When we are boys and girls, we delight in new toys, love new gizmos, and it seems like Heaven to receive an especially beloved present. For a few minutes, we revel in it.

When we get something we truly like, we show it to friends at the first opportunity. And, when our friends get something they truly like, they show it to us. No matter who is showing what to whom, we know what to do, so we “Oooh!” and “Aaah!” appropriately. It is a sign of being civilized.

Should we want more “Ooohs!” and “Aaahs!” than are within the bounds of propriety, we have gone astray. Many collectors do this as they amass lots and lots of whatever it is that provided them with a few initial “Ooohs!” and “Aaahs!”. Soon, those to whom their newest possessions are shown begin to find themselves increasingly out of touch with the details that make the latest acquisition so very, very interesting. “This is kind of boring.”, they say to themselves when shown something that, in a tiny segment of the world they have no desire to enter, may generate real interest.

Soon, the “Ooohs!” and “Aaahs!” the collector values only come from other collectors, and the “Ooohs!” and “Aaahs!” change into “Hmmms.”, indicating that there is a silent appraisal rather than a real enjoyment. Soon the enjoyable “Ooohs!” and “Aaahs!” only well up within their own minds, a process that accelerates as they replace a number of friends with a larger number of things and they enjoy talking to themselves more than to others.

This process of an increasing concentration on some specialty is a prelude to miserliness against which many collectors become unable to guard. Those with an inordinate desire to hear an excessive number of “Ooohs!” and “Aaahs!” run the real risk of losing their souls for having replaced God with the idol of self.

At the end of each collector’s day, every collection in the world is broken up. Every piece in it ends up being destroyed or sold to a new generation of collectors. Each new generation has a surfeit of those who are equally driven by the desire to hear some “Ooohs!” and “Aaahs!” because they’ve obtained something worthy of praise.

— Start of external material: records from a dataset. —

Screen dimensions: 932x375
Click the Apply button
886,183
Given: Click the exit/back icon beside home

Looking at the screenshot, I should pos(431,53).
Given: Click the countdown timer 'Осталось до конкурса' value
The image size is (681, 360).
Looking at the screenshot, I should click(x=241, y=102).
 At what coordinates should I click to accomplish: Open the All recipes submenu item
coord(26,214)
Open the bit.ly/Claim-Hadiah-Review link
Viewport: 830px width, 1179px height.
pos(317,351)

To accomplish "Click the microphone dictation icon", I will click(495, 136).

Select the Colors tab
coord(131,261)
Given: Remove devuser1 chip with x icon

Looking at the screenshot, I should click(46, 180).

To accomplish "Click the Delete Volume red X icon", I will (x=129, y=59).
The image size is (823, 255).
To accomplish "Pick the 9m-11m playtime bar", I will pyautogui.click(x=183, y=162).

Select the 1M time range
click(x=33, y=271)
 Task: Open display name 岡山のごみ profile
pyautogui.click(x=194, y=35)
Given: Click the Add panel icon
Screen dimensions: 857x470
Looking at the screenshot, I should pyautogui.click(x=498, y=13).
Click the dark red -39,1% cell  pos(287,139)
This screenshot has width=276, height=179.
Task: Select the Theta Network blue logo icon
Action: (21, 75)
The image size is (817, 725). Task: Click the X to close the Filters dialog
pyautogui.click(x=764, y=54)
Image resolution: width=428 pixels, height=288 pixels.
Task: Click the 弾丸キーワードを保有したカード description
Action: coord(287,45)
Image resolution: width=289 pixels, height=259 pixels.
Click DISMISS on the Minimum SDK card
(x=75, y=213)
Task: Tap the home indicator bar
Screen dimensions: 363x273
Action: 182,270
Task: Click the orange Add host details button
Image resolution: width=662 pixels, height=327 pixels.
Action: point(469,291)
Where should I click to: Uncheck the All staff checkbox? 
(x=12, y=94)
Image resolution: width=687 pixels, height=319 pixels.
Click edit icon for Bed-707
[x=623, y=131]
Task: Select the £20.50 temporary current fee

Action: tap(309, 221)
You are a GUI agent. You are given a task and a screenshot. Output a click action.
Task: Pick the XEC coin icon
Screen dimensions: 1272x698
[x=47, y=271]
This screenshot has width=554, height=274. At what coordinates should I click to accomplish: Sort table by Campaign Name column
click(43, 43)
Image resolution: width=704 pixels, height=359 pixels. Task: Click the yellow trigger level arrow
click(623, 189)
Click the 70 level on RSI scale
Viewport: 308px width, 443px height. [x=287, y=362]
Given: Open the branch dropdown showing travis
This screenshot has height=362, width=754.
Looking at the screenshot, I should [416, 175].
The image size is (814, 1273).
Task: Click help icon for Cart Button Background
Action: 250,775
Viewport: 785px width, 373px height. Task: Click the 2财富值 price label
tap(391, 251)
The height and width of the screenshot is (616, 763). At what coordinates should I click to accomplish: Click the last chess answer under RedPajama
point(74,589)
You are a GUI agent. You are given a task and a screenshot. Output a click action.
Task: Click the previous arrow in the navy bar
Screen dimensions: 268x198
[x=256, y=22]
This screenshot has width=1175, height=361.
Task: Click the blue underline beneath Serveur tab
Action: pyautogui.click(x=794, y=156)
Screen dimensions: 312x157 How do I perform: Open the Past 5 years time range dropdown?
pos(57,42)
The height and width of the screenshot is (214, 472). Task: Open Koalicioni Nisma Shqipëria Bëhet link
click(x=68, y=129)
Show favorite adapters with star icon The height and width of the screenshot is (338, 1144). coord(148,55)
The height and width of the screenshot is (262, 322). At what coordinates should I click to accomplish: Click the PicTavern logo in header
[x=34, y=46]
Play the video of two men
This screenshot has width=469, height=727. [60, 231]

Many students of collecting collect information about collecting. Whether or not that, and similar collections of information, are a higher form of collecting is a subject for future analysis. Collectors of facts and theories about collectors have come to the same conclusion: the desire to collect things causes stealing. Most of us know from personal experience how frequently that happens on a household level every time an estate is in the process of being settled. “I know Auntie wanted me to have that.”, say a great many nieces and nephews as they put things in pockets and purses while they”stop by say good-bye to Auntie’s house and so many, many happy memories.” At the higher end of the economic scale, we see collectors paying huge sums for improperly acquired (stolen) artifacts, some from graves and shipwrecks thousands of years old.

On a much larger scale, when enough collectors have collected enough things, they unwittingly cause large-scale, big-time collectors to mobilize and participate in the large-scale collecting known as “looting”. Typically, armies like Napoleon’s were accompanied by those who helped ascertain values so that the otherwise bankrupt governments, in his case, the Paris Commune, could be supported by looting other states in the most efficient ways.

When the Moslem armies, soon to go looting through Europe, begin this process, their commanders will also be accompanied by appraisers.

After such lootings, huge cargo ships full of important collectibles will appear in the market places of conquering and neutral countries. They will be made available at what will be said to be very good prices. Their appearance prompts whole new rounds of “great collections” to be gathered together, and on it goes. Collectors will shrug their collective shoulders and say, “Well, these may be stolen goods that I’m buying, but if I don’t buy them, some other collector will.”